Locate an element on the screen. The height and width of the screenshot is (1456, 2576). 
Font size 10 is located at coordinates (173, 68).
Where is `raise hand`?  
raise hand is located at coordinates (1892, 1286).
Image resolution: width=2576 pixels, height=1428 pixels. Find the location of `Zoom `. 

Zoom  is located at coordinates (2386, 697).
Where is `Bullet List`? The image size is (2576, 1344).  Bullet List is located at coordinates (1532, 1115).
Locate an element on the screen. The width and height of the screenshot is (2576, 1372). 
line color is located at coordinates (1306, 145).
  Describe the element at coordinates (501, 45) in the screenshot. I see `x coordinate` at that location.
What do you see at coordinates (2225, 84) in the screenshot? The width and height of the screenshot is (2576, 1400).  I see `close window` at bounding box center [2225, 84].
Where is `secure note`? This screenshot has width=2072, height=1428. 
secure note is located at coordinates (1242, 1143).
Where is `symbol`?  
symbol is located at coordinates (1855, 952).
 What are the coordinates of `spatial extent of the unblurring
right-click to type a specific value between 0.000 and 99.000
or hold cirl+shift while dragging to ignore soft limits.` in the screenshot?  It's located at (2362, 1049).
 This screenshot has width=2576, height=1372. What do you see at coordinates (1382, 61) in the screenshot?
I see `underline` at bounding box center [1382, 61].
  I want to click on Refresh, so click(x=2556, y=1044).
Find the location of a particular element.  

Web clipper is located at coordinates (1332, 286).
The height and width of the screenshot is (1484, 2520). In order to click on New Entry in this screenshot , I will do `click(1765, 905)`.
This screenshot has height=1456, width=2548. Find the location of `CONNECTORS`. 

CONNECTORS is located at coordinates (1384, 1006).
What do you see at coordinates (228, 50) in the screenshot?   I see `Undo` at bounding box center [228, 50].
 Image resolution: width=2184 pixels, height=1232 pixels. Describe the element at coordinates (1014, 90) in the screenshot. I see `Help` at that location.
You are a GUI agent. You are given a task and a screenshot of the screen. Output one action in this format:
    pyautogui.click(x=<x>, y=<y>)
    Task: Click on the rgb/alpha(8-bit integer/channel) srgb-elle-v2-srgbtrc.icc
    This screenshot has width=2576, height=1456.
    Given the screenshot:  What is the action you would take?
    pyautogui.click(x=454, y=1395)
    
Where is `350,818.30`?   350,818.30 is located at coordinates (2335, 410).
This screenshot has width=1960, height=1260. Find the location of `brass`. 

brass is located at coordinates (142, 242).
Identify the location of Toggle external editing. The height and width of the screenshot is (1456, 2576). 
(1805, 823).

——————————

== EXERCISE ==
Reproduce all of the data above verbatim, keeping every line unchanged.

== IN RESPONSE ==
Locate an element on the screen. The height and width of the screenshot is (1456, 2576). 
Font size 10 is located at coordinates (173, 68).
Where is `raise hand`?  
raise hand is located at coordinates (1892, 1286).
Image resolution: width=2576 pixels, height=1428 pixels. Find the location of `Zoom `. 

Zoom  is located at coordinates (2386, 697).
Where is `Bullet List`? The image size is (2576, 1344).  Bullet List is located at coordinates (1532, 1115).
Locate an element on the screen. The width and height of the screenshot is (2576, 1372). 
line color is located at coordinates (1306, 145).
  Describe the element at coordinates (501, 45) in the screenshot. I see `x coordinate` at that location.
What do you see at coordinates (2225, 84) in the screenshot? The width and height of the screenshot is (2576, 1400).  I see `close window` at bounding box center [2225, 84].
Where is `secure note`? This screenshot has width=2072, height=1428. 
secure note is located at coordinates (1242, 1143).
Where is `symbol`?  
symbol is located at coordinates (1855, 952).
 What are the coordinates of `spatial extent of the unblurring
right-click to type a specific value between 0.000 and 99.000
or hold cirl+shift while dragging to ignore soft limits.` in the screenshot?  It's located at (2362, 1049).
 This screenshot has width=2576, height=1372. What do you see at coordinates (1382, 61) in the screenshot?
I see `underline` at bounding box center [1382, 61].
  I want to click on Refresh, so click(x=2556, y=1044).
Find the location of a particular element.  

Web clipper is located at coordinates (1332, 286).
The height and width of the screenshot is (1484, 2520). In order to click on New Entry in this screenshot , I will do `click(1765, 905)`.
This screenshot has height=1456, width=2548. Find the location of `CONNECTORS`. 

CONNECTORS is located at coordinates (1384, 1006).
What do you see at coordinates (228, 50) in the screenshot?   I see `Undo` at bounding box center [228, 50].
 Image resolution: width=2184 pixels, height=1232 pixels. Describe the element at coordinates (1014, 90) in the screenshot. I see `Help` at that location.
You are a GUI agent. You are given a task and a screenshot of the screen. Output one action in this format:
    pyautogui.click(x=<x>, y=<y>)
    Task: Click on the rgb/alpha(8-bit integer/channel) srgb-elle-v2-srgbtrc.icc
    This screenshot has width=2576, height=1456.
    Given the screenshot:  What is the action you would take?
    pyautogui.click(x=454, y=1395)
    
Where is `350,818.30`?   350,818.30 is located at coordinates (2335, 410).
This screenshot has width=1960, height=1260. Find the location of `brass`. 

brass is located at coordinates (142, 242).
Identify the location of Toggle external editing. The height and width of the screenshot is (1456, 2576). 
(1805, 823).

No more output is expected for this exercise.